La scelta dell’ambientazione è sicuramente ciò che rende così importante questo cartone animato per il nostro territorio: Portorosso è un piccolo paesino immaginario, in cui si vive di pesca, dove si è circondati da casette colorate, i bambini giocano nelle piazze e gli anziani passano le giornate seduti chiacchierando. C’è chi sostiene che il nome sia proprio la fusione dei borghi di Porto Venere e Monterosso, nulla è confermato, ma le somiglianze sono davvero evidenti. 

Pensiamo che la promozione di Luca stia andando molto bene. Personalmente, non solo siamo corse al cinema, ma siamo anche andate a vedere il nuovo treno regionale Trenitalia, che percorre i binari della riviera di Levante; crediamo sia stata un’ottima idea ed il treno è davvero confortevole!

http://www.facebook.com/DisneyPlusIT/

Abbiamo anche notato che i social hanno fatto la loro parte. Se digitate l’hashtag Luca (#Luca) su Instagram vi compariranno più di un milione di post; parlando di Tiktok i risultati sono stati ancora migliori con contenuti presenti per giorni nelle cosiddette “For you page” nonché tra i “consigliati”. Apparivano video di turisti, soprattutto non italiani, i quali si stupivano che le bellezze paesaggistiche viste nel film fossero esistenti.

Sempre su Tiktok è andato virale l’audio “Silenzio Bruno”, una frase che pronuncia Alberto Scorfano, l’amico del protagonista, per motivare Luca a far tacere quella voce dentro la nostra testa che alimenta i nostri “brutti pensieri” e ci rende negativi. È bellissimo come le persone l’abbiamo trovata così commovente, è diventata a tutti gli effetti una frase motivazionale, vi consigliamo di vedere i video con i vostri occhi.
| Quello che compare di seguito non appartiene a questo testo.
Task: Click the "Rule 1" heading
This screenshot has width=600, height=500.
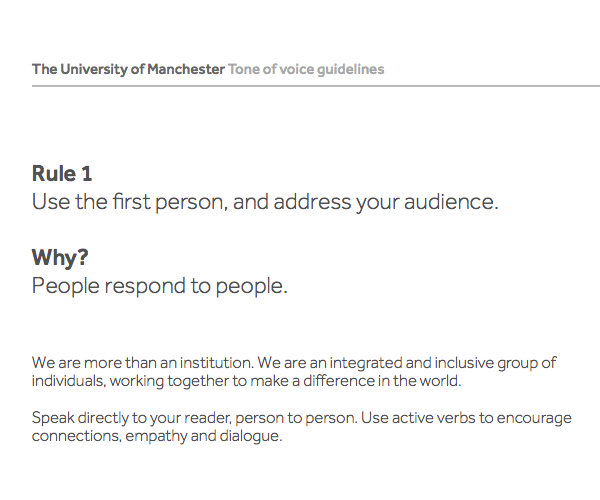Action: [62, 174]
Anche molti influencer e personaggi pubblici hanno raggiunto la riviera ligure di levante quest’estate. Fra questi Luciano Spinelli, che ha collaborato con Trenitalia per la realizzazione dello spot pubblicitario del nuovo treno, Orietta Berti e molti altri… chissà se Luca e i suoi amici continueranno a portare dalle nostre parti così tanto turismo! Non ne abbiamo dubbi, le Cinque Terre sono un tesoro paesaggistico ormai conosciuto in tutto il mondo.

Inoltre, come omaggio a questo film, sono state temporaneamente posizionate sul fondale marino di Monterosso al mare due statue raffiguranti i protagonisti per permettere ai turisti con un po’ di abilità nelle immersioni di scattare un selfie subacqueo proprio con i loro beniamini.
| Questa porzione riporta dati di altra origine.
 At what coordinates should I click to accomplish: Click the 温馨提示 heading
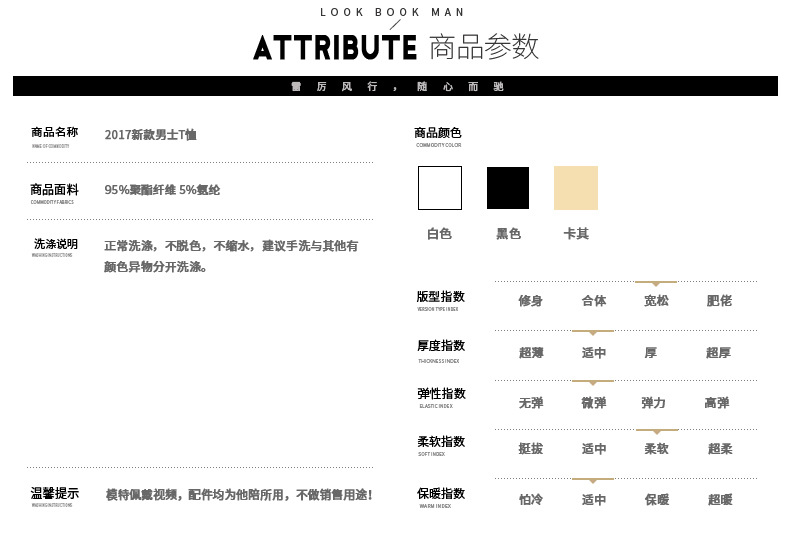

Alberto: “Ei ei ei, so qual è il tuo problema, hai un Bruno in testa, già capita anche a me. Alberto non ce la fai! Alberto ti farai male! Alberto non vorrai mangiarlo…”

Alberto: “Più forte tipo SILENZIO BRUNO!” 

Luca: “SILENZIO BRUNO!”

Enrico Casarosa è il regista del film. Nato e cresciuto a Genova, trascorreva le vacanze nei nostri territori e l’idea del cartone animato è ispirata proprio dai suoi ricordi; come ha affermato in un’intervista, si riconosce nel personaggio di Luca quando aveva la sua età e ha anche aggiunto che Alberto è in realtà molto aderente ad uno dei suoi vecchi amici.

Casarosa peró non è stato soltanto regista di questo meraviglioso prodotto, ha avuto anche dei ruoli nel doppiaggio e troviamo anche un riferimento alla sua persona nel personaggio di un pesce che si chiamava, appunto, Enrico.


Luca è stato un altro traguardo importante non solo per i nostri luoghi ma per l’Italia intera, che quest’anno ha avuto i suoi meritati riscatti.